- [What needs to be done]: Pick out each line of the rows below that contains the string "pixels", matching case exactly, and copy those lines as they appear.

□ □ □

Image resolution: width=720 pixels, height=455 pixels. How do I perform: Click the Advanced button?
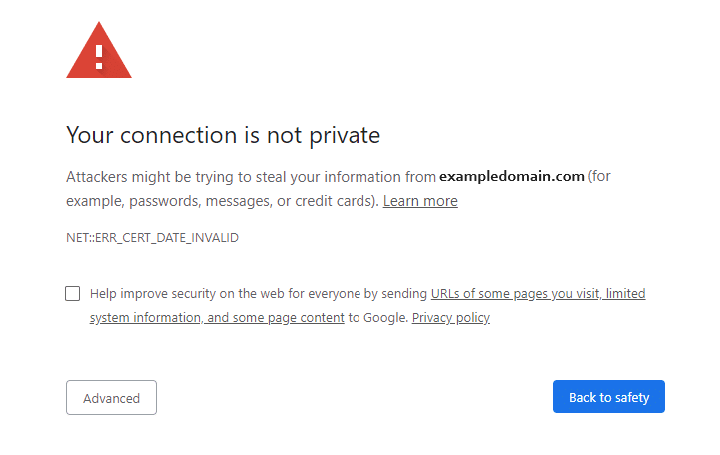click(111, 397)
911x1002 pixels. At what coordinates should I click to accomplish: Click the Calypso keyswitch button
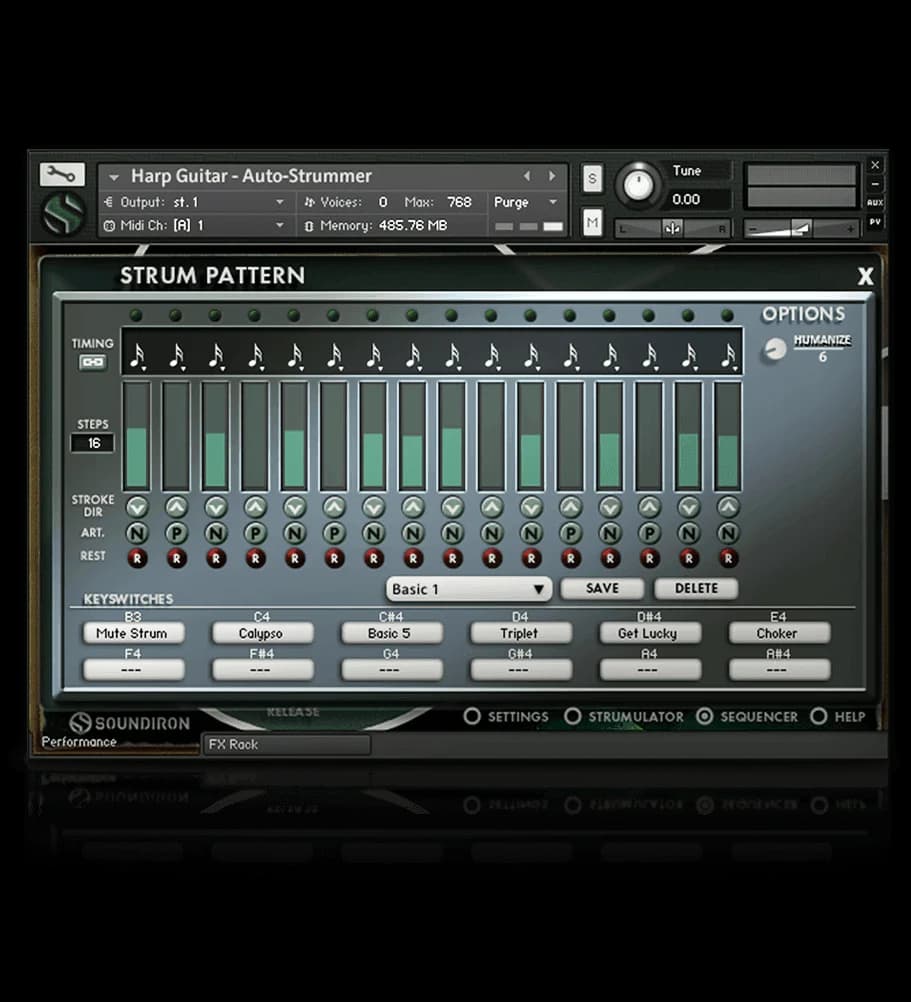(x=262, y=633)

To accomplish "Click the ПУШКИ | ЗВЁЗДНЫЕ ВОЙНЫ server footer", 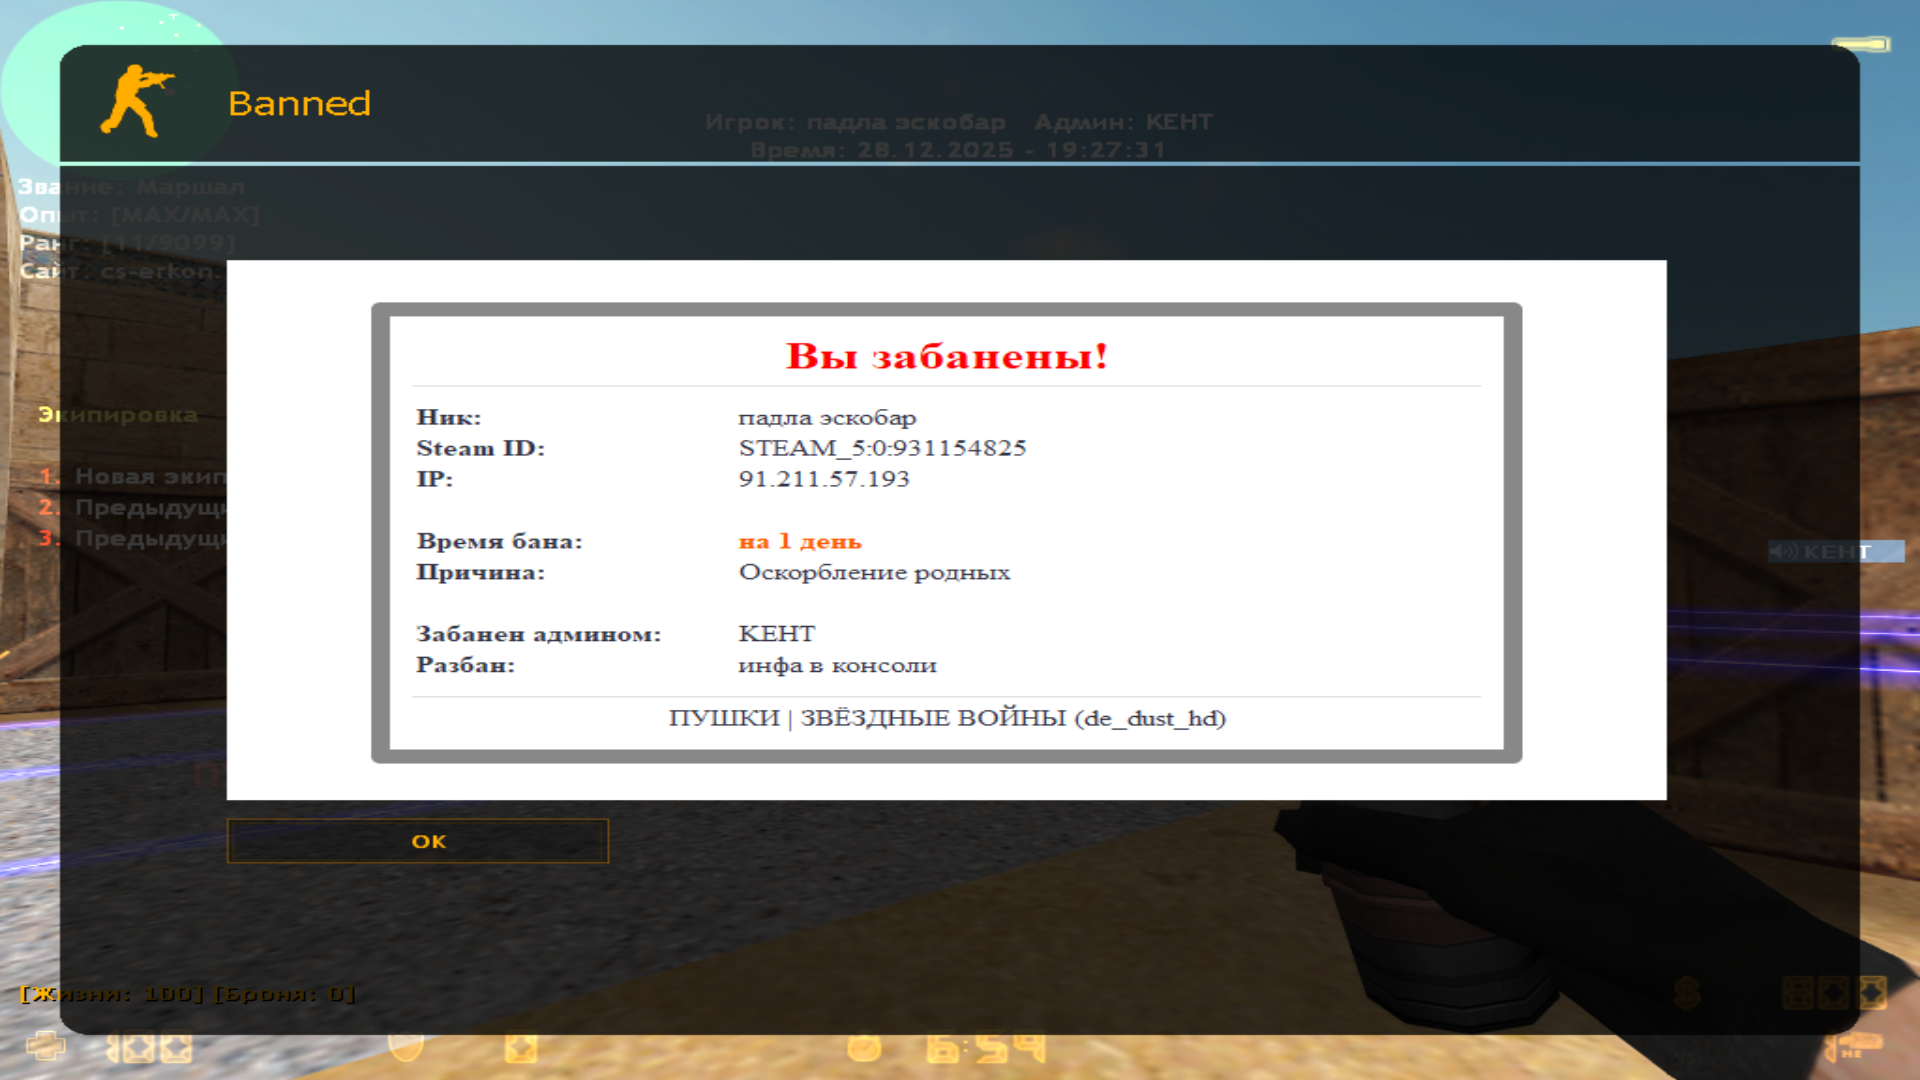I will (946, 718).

□ □ □

- [Task response]:
Image resolution: width=720 pixels, height=455 pixels. How do I perform: Click the Advanced button?
911x1002 pixels. At what coordinates should I click to accomplish: Click the Calypso keyswitch button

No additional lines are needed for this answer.